Janine is questioned, but released due to lack of evidence. She promptly tells Natalie that Paul had conspired with her to 'fleece' Barry from the start, and gloats about getting away with murder. Devastated, and unable to prove Janine's guilt to the police, Natalie leaves Paul and Albert Square. When Janine taunts Paul about it in The Queen Victoria public house, he becomes incensed and attempts to attack her before getting restrained. However, Janine eventually gets her comeuppance when she is wrongfully implicated for the death of her sworn enemy Laura Beale (Hannah Waterman). Janine had come to Paul for help, but he rejected her, and watched in delight with others as Janine was arrested for Laura's death.

Paul eventually decides to leave Walford and join Anthony travelling over Europe, but returns to the square to see Patrick marry his next wife, Yolande (Angela Wynter), and is thus persuaded to stay in Walford. Paul has a spell working with troubled youth, but begins to get involved in crime again when he starts drug-dealing for the square's crime boss Andy Hunter (Michael Higgs). Towards Christmas 2004, Paul ends up getting arrested by the police who are investigating Andy's criminal empire; Paul is eventually forced to inform the police about Andy's gangland activities in order to avoid facing a prison sentence. Soon enough, Paul is authorised to help the police entrap Andy in a drug trade. However, this fails when Andy becomes suspicious and escapes the sting operation. When they cross paths with each other later on, Andy realises that Paul has grassed him up to the police and arranges to have him killed in retribution. Paul considers escaping, but realises his family would be in danger if he does, so he says a tearful goodbye to Patrick and the family. A taxi then arrives for Paul, whose driver is actually a hitman sent by Andy to kill Paul for his betrayal. Paul tells Patrick he is leaving and will not be seen again, which leaves his father unaware that Paul is actually leaving to be killed. As he leaves the square, Paul asks the driver to 'make it quick' as his family and Andy separately watch him depart the square; Paul was killed off-screen.

A month later, in January 2005, Patrick begins to grow suspicious about Paul's fate, and questions Andy upon realising that he was the last person to have spoken to Paul before his 'departure'. Andy frequently denies knowing what has happened to Paul, and attempts to get Patrick to drop the subject, to no avail.

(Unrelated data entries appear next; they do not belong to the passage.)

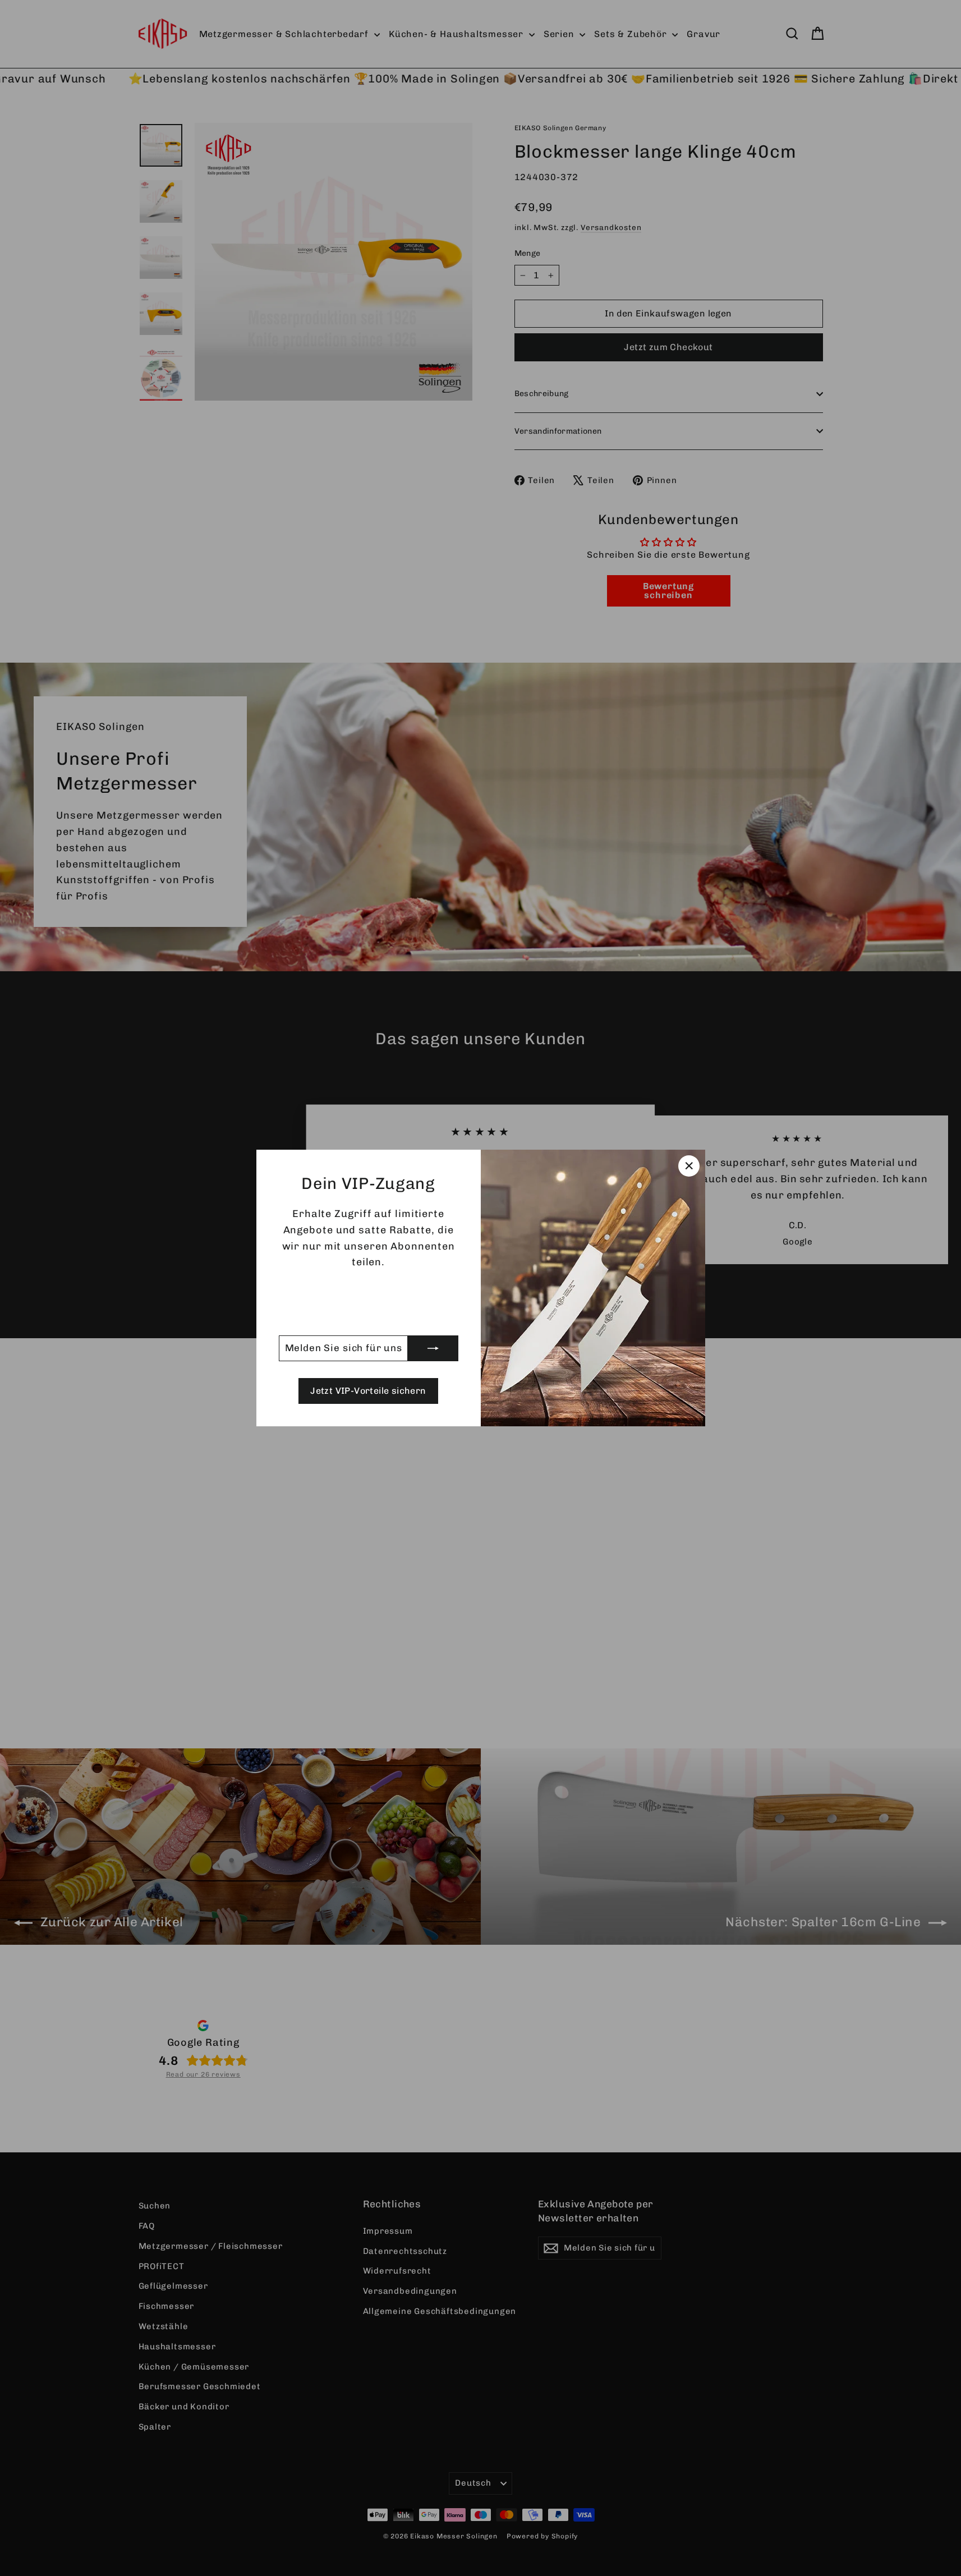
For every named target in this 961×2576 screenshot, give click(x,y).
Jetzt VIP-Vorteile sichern (368, 1390)
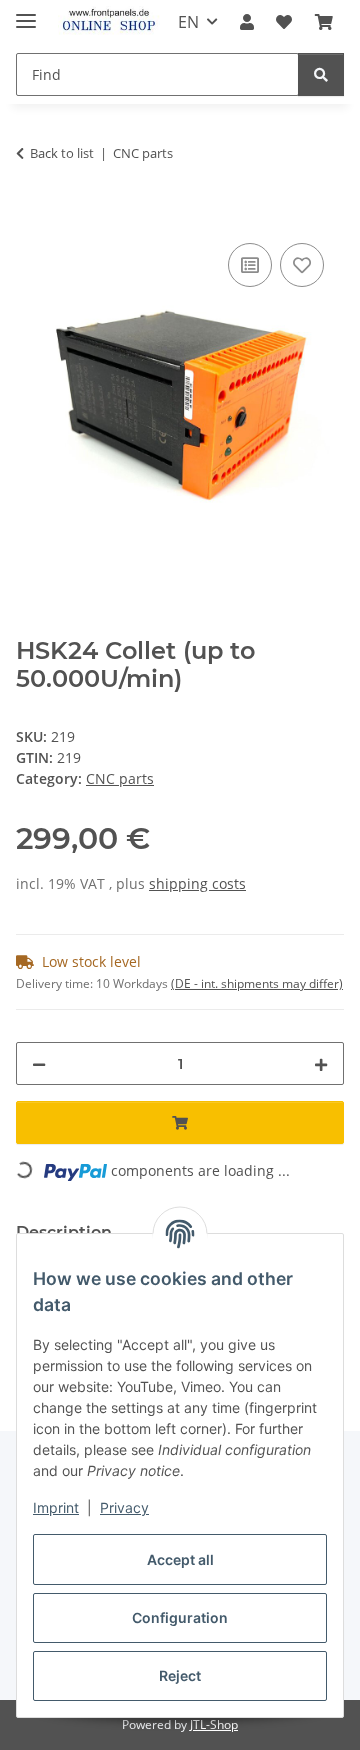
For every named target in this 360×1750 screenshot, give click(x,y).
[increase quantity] (321, 1063)
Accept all (180, 1559)
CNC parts (120, 778)
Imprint (56, 1507)
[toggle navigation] (26, 12)
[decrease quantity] (39, 1063)
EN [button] (188, 22)
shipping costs (197, 883)
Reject (180, 1675)
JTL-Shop (214, 1724)
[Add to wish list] (302, 265)
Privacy (124, 1507)
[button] (247, 22)
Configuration (180, 1617)
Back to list (62, 153)
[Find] (321, 74)
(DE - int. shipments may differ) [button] (257, 983)
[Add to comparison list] (250, 265)
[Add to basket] (32, 216)
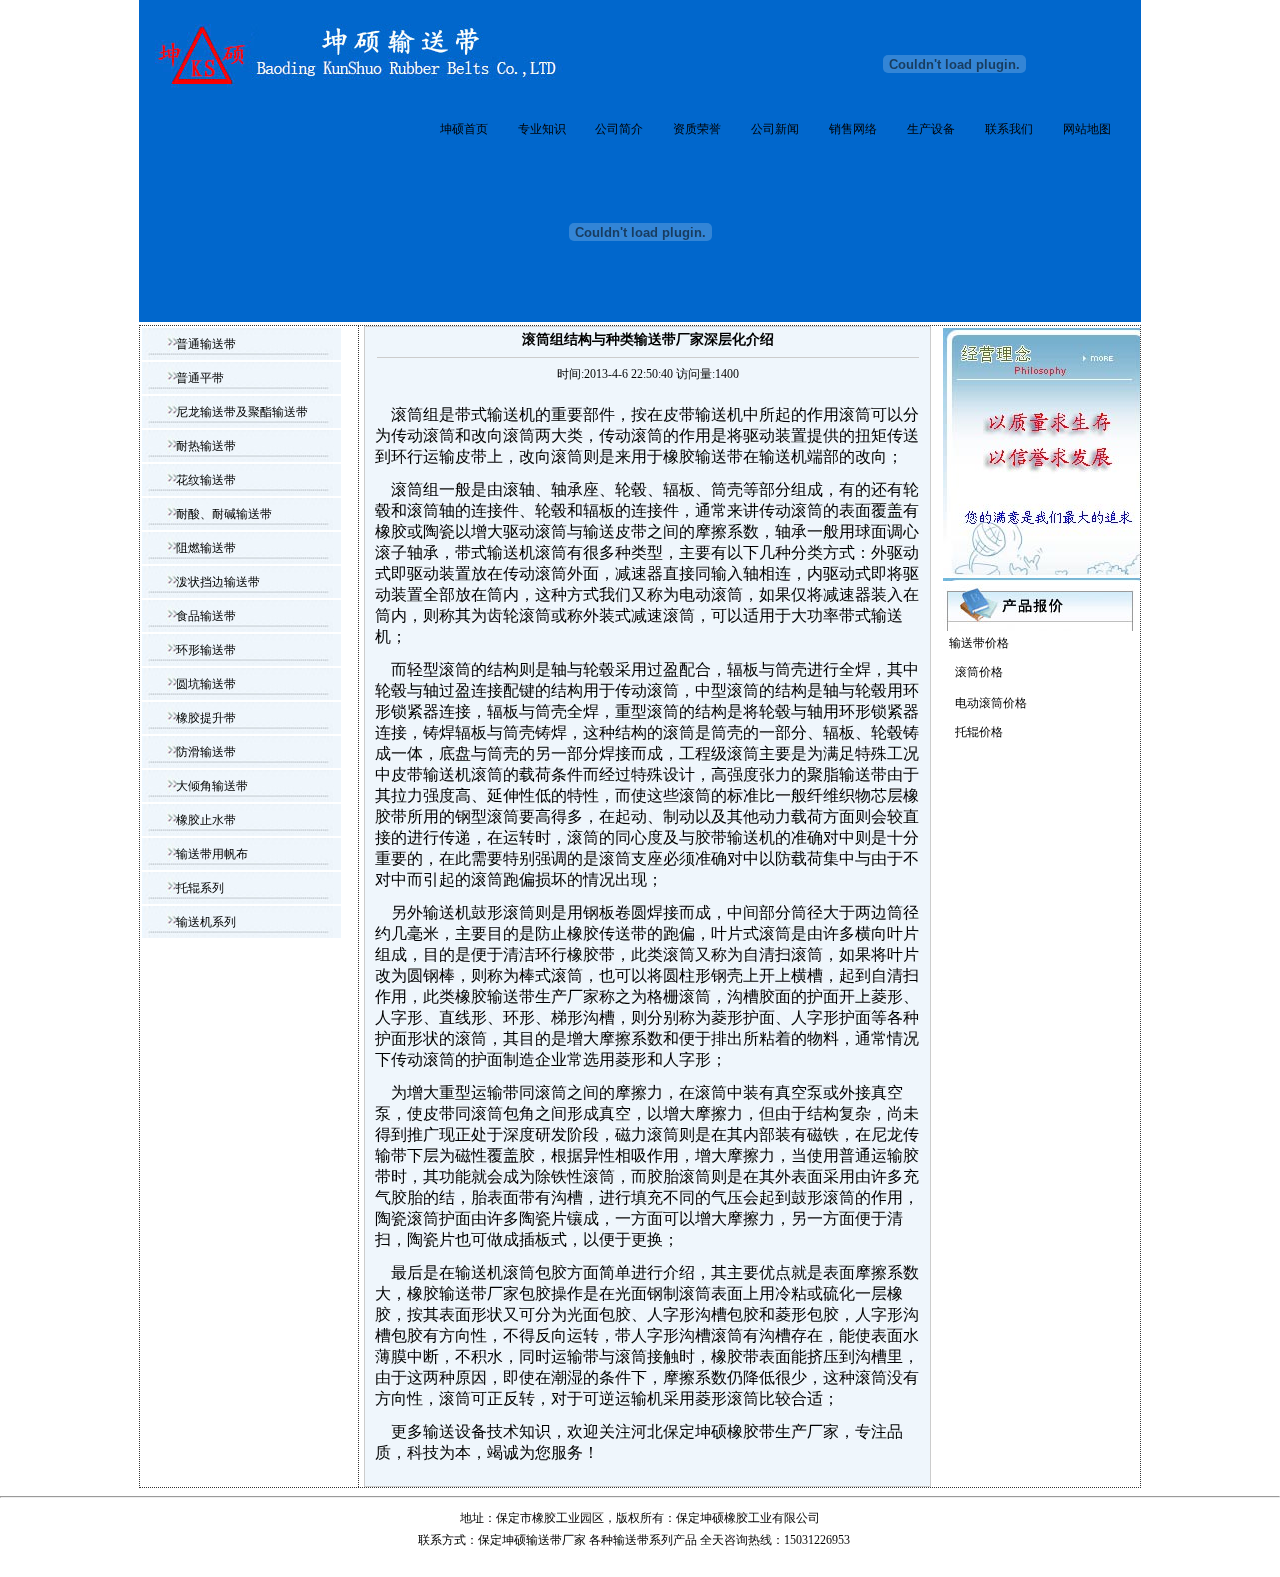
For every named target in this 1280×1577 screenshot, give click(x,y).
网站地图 (1087, 129)
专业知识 (542, 129)
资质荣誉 (697, 129)
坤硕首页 (464, 129)
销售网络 (853, 129)
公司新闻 (775, 129)
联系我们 (1009, 129)
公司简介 (619, 129)
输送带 (631, 1540)
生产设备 (931, 129)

Patrick continues to pester Andy for information, and attempts to do so again when the latter is having a meet-up with fellow mob boss Johnny Allen (Billy Murray), who thereupon realises that Andy has had Paul killed. In order to build-up his plans to usurp Andy's status as the square's reigning gangland boss, Johnny arranges for Paul's body to be unearthed. When that happens, Patrick is visited by the police and he is devastated to learn that Paul has been killed.

After identifying Paul's corpse, Patrick realises that Andy had Paul killed and confronts him about it. Andy denies this, but Patrick swears revenge on Andy for having Paul killed by telling him "Paul's ghost is not going to rest, until I make you pay for it!". In February 2005, Paul's funeral takes place and a few weeks later Andy gets killed by Johnny, much to Patrick's delight, as Patrick feels that justice has been served for Paul's murder.

==Reception==
In 2020, Sara Wallis and Ian Hyland from The Daily Mirror placed Paul 78th on their ranked list of the best EastEnders characters of all time, calling him "wayward" and noting his key role in Janine killing "poor Barry Evans". In 2021, Laura-Jayne Tyler from Inside Soap wrote that Paul was "one of the best Walford characters of his time – taken from us in such a way that we still cling to the hope that he's not really dead...C'mon EastEnders, we know you're reading this!"